* **AIM OF THE EXERCISE**:
In the entries below, find the line with "Instruction: Open the", then set it down exactly along with each line after it to the end, skipping any pictures.

* **DATA RECORDS**:

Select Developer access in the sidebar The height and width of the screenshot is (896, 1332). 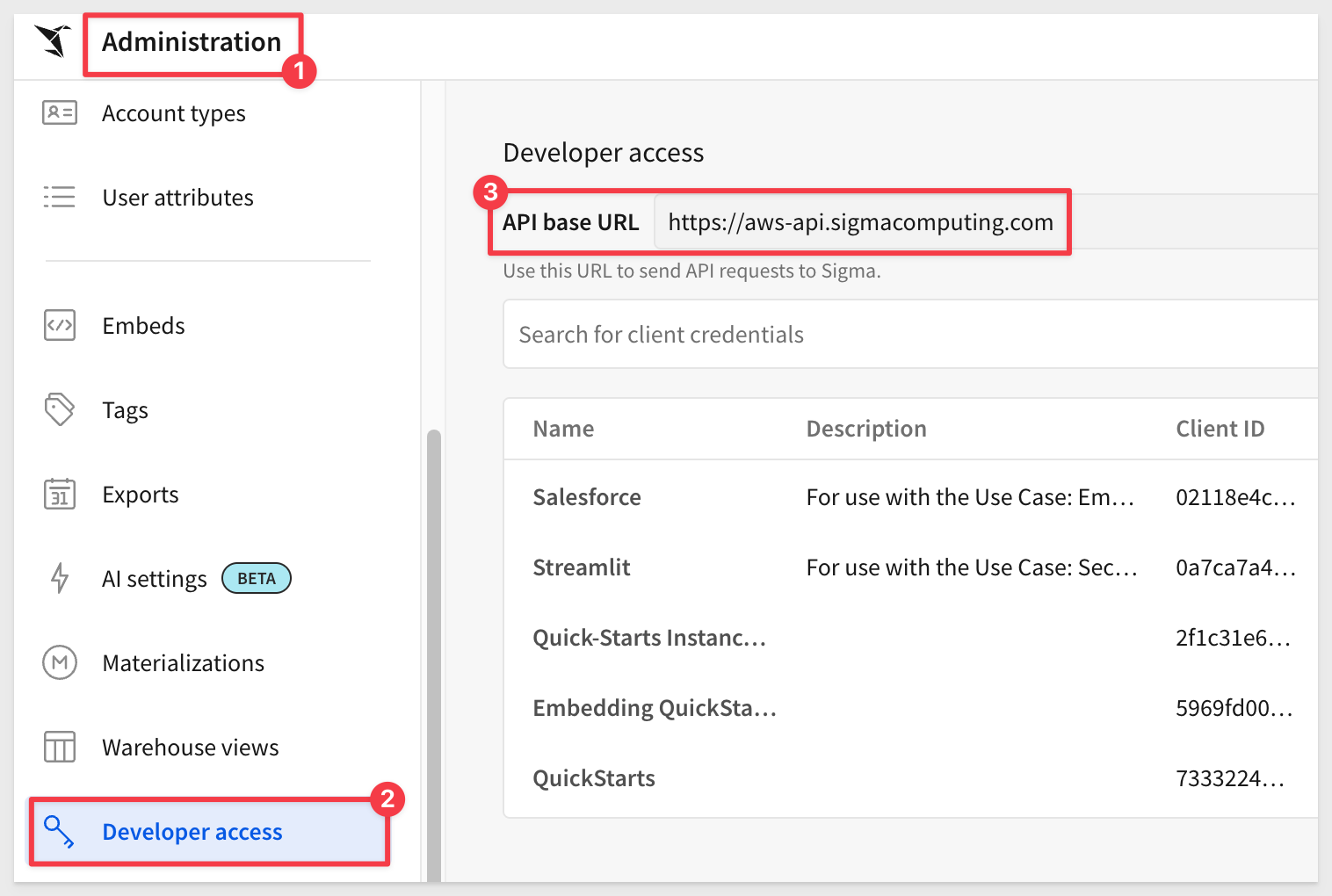[x=192, y=832]
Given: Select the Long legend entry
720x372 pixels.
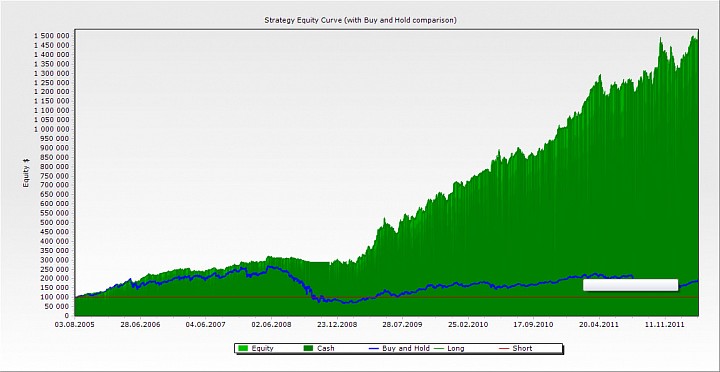Looking at the screenshot, I should coord(449,349).
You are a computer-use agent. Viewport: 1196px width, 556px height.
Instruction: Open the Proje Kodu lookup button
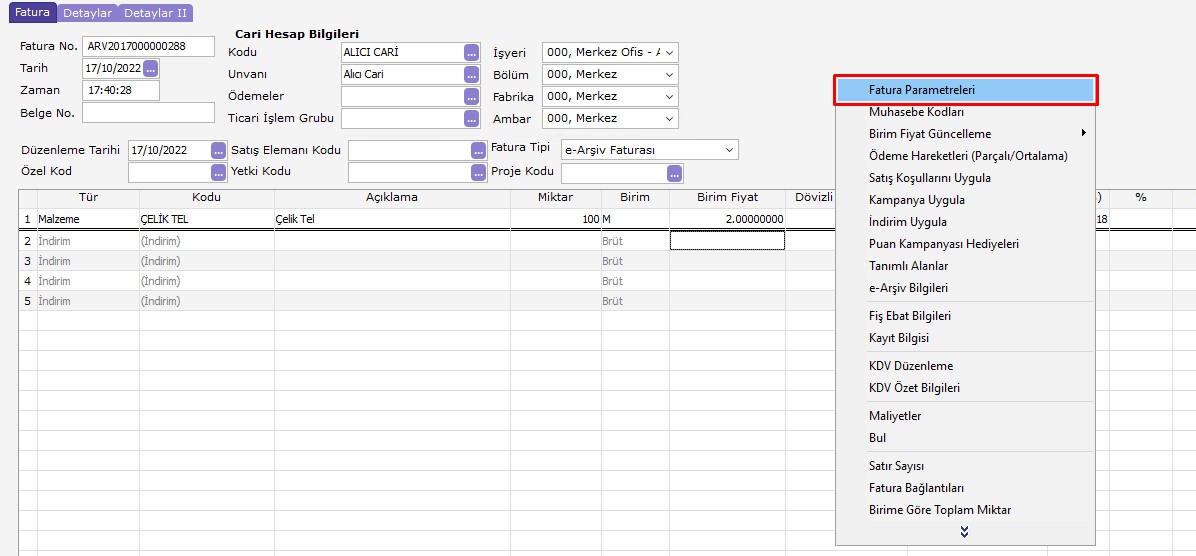point(675,173)
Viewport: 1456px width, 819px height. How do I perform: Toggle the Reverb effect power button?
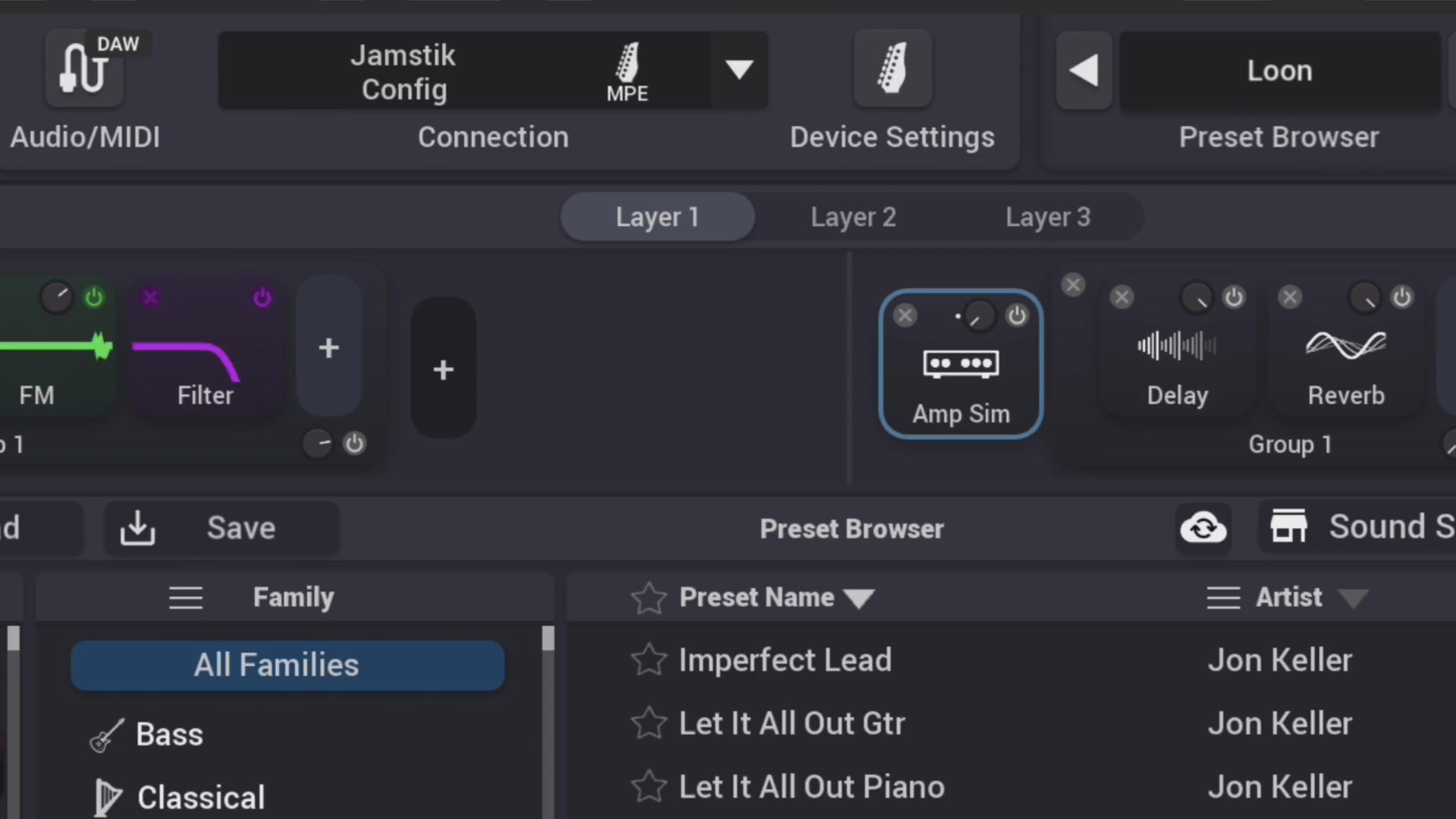click(1402, 297)
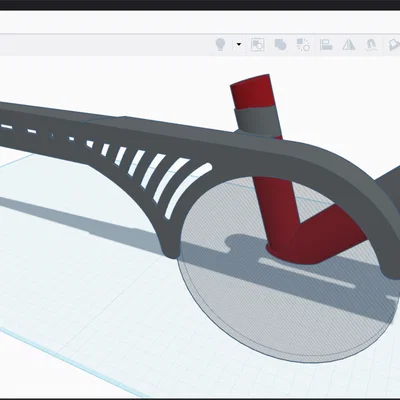The height and width of the screenshot is (400, 400).
Task: Open the dropdown arrow beside the lightbulb
Action: coord(239,44)
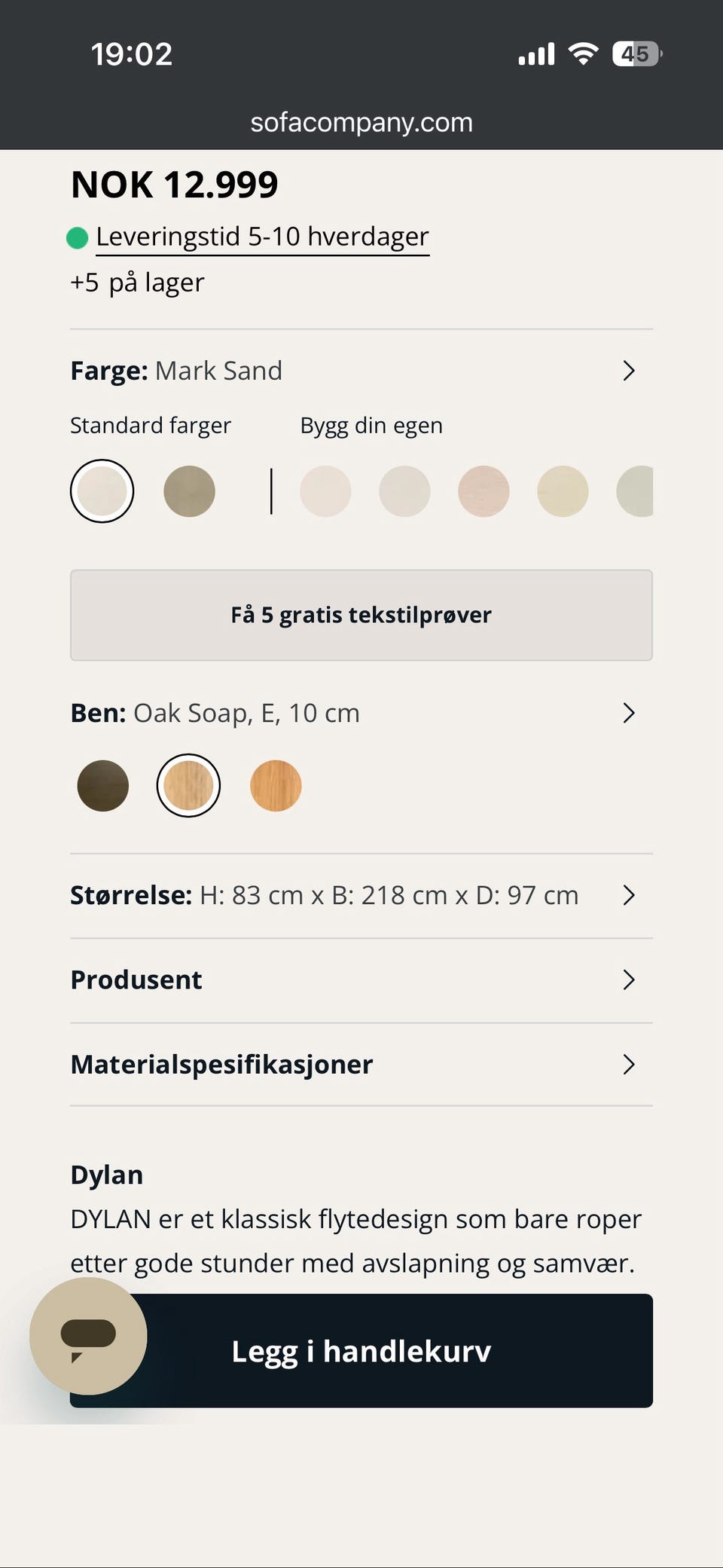The image size is (723, 1568).
Task: Tap the cellular signal bars icon
Action: coord(536,54)
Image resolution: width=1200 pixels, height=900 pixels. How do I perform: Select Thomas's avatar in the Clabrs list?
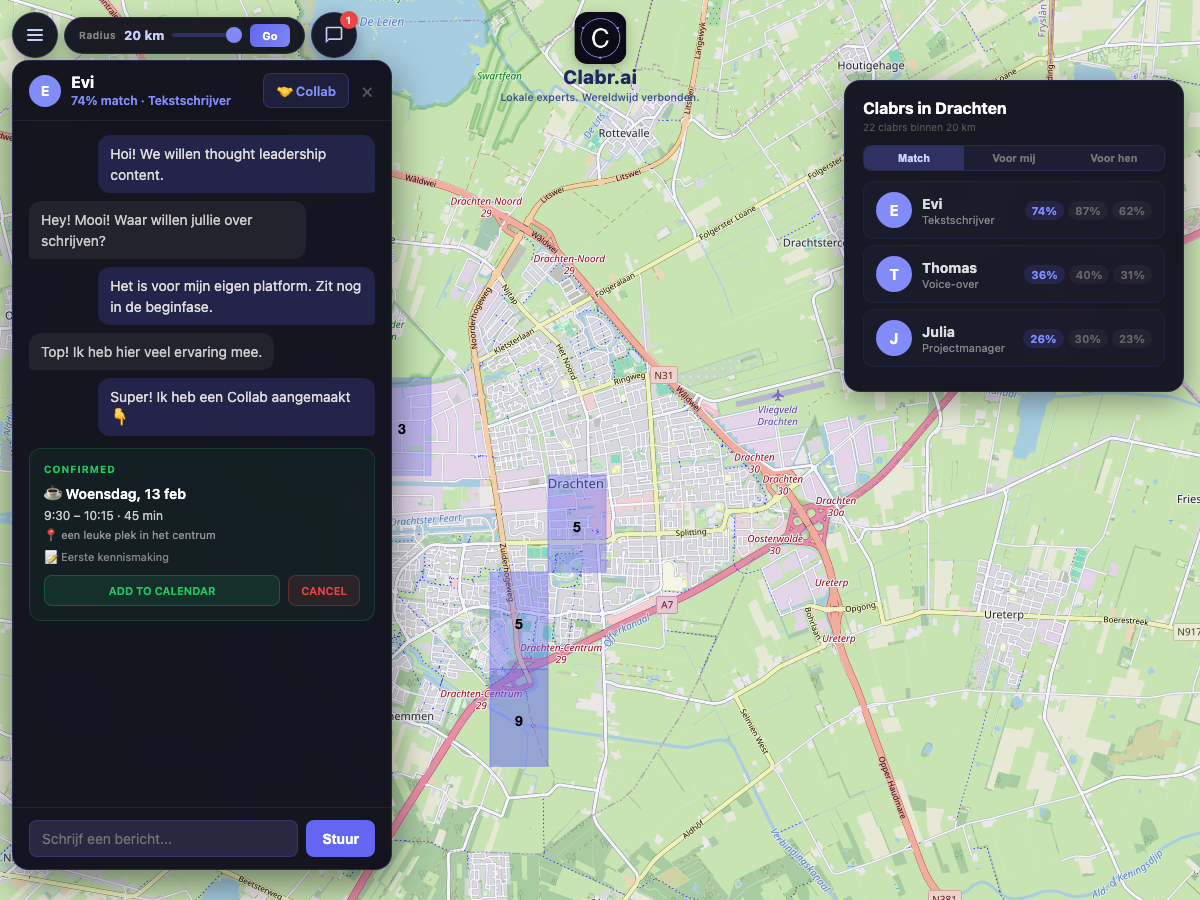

* **RESULT FOR THIS EXERCISE**:
Instruction: Open the Proje Kodu lookup button
point(675,173)
Viewport: 1456px width, 819px height. How do I perform: Toggle the Reverb effect power button?
click(1402, 297)
The height and width of the screenshot is (400, 400).
Task: Open the dropdown arrow beside the lightbulb
Action: coord(239,44)
The image size is (723, 1568).
Task: Tap the cellular signal bars icon
Action: coord(536,54)
Image resolution: width=1200 pixels, height=900 pixels. How do I perform: Select Thomas's avatar in the Clabrs list?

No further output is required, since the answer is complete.